Linux makes a great little NFS server, the emphasis being on "little". SGI's experience is that Linux' NFS server will scale to small machines with 4 or fewer processors, but not to larger machines. To make Linux scale to 8 processors and 8 Gigabit Ethernet network cards, an important market segment for SGI, we have had to perform a lot of performance and scaling work.
After protracted internal development, this work is now (July 2006) just starting to be pushed into the Linux mainstream, as a series of over 40 kernel and nfs-utils patches. See the Linux NFS mailing list at nfs.sourceforge.net.
The talk will start with a brief introduction to the theory of operation of the Linux NFS server, explaining how the nfsd threads work and a brief sketch of the lifetime of an NFS call as seen by the server.
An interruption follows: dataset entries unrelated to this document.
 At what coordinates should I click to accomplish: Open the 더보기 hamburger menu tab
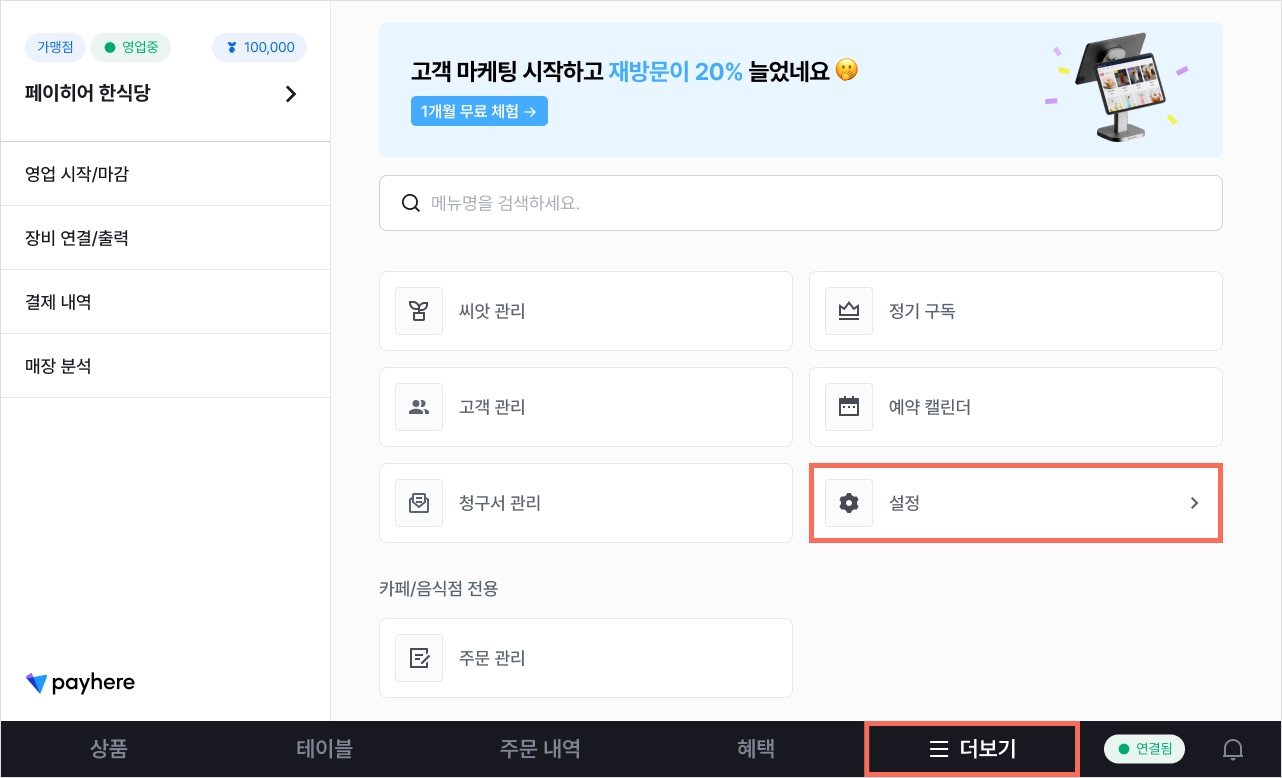(x=972, y=749)
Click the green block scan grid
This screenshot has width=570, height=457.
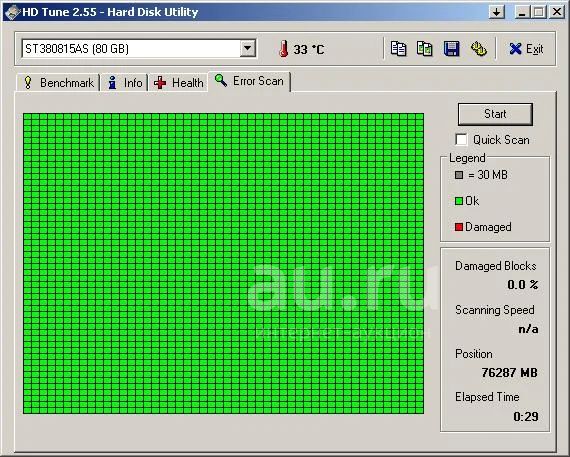(223, 263)
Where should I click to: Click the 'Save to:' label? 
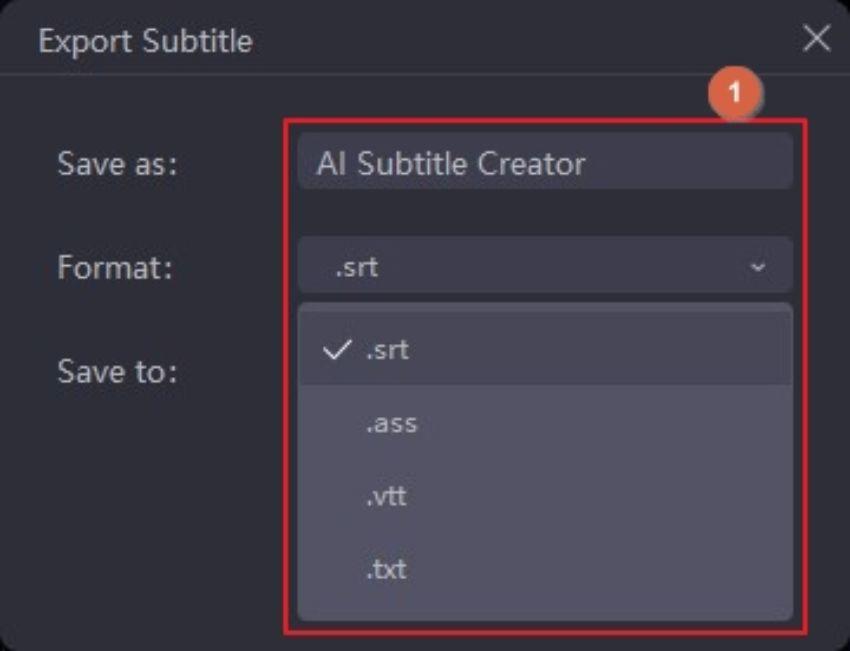117,371
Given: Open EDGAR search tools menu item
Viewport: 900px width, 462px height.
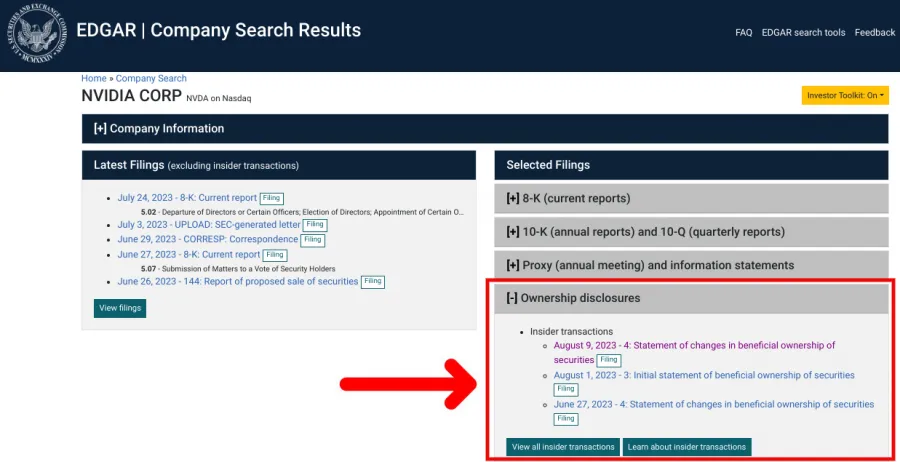Looking at the screenshot, I should [x=803, y=33].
Tools and techniques for identifying and measuring software bottlenecks on large machines will be explored. These include profilers, statistics tools, network sniffers, and the relative merits of various kinds of load generators.
Various specific bottlenecks in the NFS server (discovered using these tools) will be covered, along with how they affect performance on real workloads and the approach SGI have taken in fixing each. Some of the bottlenecks are specific to the NUMA nature of SGI's architecture, but most are generic to any multi-processor platform.
The problems associated with serving large numbers (thousands) of clients, rather than large amount of traffic from mere tens of clients, will be discussed, together with how SGI have solved those.
Finally, there will be a brief mention of work remaining for the future.
Some knowledge of Linux kernel internals and TCP/IP networking will be assumed, but not of NFS. The talk will appeal to kernel programmers, people interested in NFS and network performance, and to programmers interested in improving Linux kernel performance.